>>

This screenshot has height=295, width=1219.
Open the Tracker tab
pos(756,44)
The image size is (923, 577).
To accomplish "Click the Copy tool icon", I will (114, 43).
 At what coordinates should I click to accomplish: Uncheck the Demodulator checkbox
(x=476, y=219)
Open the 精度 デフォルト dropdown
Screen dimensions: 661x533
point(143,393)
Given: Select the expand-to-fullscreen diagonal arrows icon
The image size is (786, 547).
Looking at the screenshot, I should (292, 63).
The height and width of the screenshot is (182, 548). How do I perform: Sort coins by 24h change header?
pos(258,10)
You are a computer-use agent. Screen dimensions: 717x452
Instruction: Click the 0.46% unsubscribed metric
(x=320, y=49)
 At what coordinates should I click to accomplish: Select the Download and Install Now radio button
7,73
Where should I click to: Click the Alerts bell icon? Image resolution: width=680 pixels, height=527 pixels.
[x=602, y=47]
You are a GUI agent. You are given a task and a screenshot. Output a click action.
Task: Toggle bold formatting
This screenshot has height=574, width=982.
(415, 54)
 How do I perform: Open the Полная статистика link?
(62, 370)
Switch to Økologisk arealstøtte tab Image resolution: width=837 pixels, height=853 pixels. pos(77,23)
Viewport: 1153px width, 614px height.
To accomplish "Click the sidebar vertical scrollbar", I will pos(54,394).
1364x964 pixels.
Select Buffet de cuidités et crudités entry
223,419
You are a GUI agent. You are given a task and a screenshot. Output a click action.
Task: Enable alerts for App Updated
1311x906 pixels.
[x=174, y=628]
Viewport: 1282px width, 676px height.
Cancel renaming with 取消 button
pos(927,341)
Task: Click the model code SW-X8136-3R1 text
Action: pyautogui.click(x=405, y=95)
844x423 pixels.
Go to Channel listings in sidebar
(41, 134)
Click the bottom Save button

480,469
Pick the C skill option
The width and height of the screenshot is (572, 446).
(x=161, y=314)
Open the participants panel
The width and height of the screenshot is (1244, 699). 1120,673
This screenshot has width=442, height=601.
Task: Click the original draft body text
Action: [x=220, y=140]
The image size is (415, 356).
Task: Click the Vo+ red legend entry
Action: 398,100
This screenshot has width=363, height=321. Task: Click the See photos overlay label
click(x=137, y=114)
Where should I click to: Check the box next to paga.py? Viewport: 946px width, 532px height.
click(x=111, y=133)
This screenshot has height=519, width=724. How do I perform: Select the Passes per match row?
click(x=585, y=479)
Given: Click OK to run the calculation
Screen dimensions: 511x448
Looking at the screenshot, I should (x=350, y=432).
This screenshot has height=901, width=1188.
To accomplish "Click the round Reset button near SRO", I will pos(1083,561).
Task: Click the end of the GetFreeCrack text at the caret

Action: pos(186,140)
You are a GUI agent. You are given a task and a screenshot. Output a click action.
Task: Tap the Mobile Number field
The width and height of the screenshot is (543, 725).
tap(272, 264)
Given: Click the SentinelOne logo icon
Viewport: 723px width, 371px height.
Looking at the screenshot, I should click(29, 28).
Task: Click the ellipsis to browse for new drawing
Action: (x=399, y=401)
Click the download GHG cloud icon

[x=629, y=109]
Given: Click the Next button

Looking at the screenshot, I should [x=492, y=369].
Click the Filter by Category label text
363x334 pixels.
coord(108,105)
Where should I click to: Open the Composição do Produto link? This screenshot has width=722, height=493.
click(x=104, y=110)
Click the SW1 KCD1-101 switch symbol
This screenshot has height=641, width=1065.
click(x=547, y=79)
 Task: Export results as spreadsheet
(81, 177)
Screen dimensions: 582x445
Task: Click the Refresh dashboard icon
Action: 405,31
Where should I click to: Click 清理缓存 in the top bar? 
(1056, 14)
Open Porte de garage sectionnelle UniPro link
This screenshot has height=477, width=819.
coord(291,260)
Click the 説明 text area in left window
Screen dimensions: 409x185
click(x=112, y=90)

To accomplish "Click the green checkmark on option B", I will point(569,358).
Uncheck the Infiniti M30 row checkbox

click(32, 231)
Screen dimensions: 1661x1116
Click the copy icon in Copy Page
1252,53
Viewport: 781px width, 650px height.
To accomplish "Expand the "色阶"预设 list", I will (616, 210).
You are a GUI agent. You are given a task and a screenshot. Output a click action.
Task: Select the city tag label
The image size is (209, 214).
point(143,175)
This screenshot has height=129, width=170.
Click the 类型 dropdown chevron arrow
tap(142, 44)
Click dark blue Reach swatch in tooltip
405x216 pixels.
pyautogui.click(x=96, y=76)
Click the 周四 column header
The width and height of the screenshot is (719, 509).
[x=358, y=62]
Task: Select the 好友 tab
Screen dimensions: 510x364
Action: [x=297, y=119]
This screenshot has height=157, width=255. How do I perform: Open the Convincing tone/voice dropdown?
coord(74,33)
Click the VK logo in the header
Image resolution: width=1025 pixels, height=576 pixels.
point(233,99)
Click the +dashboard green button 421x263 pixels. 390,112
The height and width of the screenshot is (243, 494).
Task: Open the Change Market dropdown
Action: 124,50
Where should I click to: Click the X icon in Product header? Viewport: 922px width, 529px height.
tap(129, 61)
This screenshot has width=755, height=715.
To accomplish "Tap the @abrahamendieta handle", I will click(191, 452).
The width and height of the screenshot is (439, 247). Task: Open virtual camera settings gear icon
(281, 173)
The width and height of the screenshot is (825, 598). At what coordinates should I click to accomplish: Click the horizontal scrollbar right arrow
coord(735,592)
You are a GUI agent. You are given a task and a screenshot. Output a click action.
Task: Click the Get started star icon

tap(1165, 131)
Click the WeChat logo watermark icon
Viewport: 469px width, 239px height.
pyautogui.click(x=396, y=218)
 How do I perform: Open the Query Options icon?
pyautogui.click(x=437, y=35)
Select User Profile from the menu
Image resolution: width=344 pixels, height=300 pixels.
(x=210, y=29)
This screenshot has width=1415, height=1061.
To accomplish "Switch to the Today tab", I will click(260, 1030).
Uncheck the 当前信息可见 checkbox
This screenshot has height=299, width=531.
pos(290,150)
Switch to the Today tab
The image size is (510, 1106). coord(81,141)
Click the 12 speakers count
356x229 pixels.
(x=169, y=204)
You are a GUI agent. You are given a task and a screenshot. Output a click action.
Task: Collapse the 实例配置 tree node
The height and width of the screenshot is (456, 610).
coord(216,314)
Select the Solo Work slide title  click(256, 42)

<<

> TASK INSTRUCTIONS: Produce a word-for-word copy of everything above from the line holding "Cancel renaming with 取消 button" down to the line holding "This screenshot has height=901, width=1188.", with both of those lines kept.

> ANSWER SPACE:
Cancel renaming with 取消 button
pos(927,341)
Task: Click the model code SW-X8136-3R1 text
Action: pyautogui.click(x=405, y=95)
844x423 pixels.
Go to Channel listings in sidebar
(41, 134)
Click the bottom Save button

480,469
Pick the C skill option
The width and height of the screenshot is (572, 446).
(x=161, y=314)
Open the participants panel
The width and height of the screenshot is (1244, 699). 1120,673
This screenshot has width=442, height=601.
Task: Click the original draft body text
Action: [x=220, y=140]
The image size is (415, 356).
Task: Click the Vo+ red legend entry
Action: 398,100
This screenshot has width=363, height=321. Task: Click the See photos overlay label
click(x=137, y=114)
Where should I click to: Check the box next to paga.py? Viewport: 946px width, 532px height.
click(x=111, y=133)
This screenshot has height=519, width=724. How do I perform: Select the Passes per match row?
click(x=585, y=479)
Given: Click OK to run the calculation
Screen dimensions: 511x448
Looking at the screenshot, I should (x=350, y=432).
This screenshot has height=901, width=1188.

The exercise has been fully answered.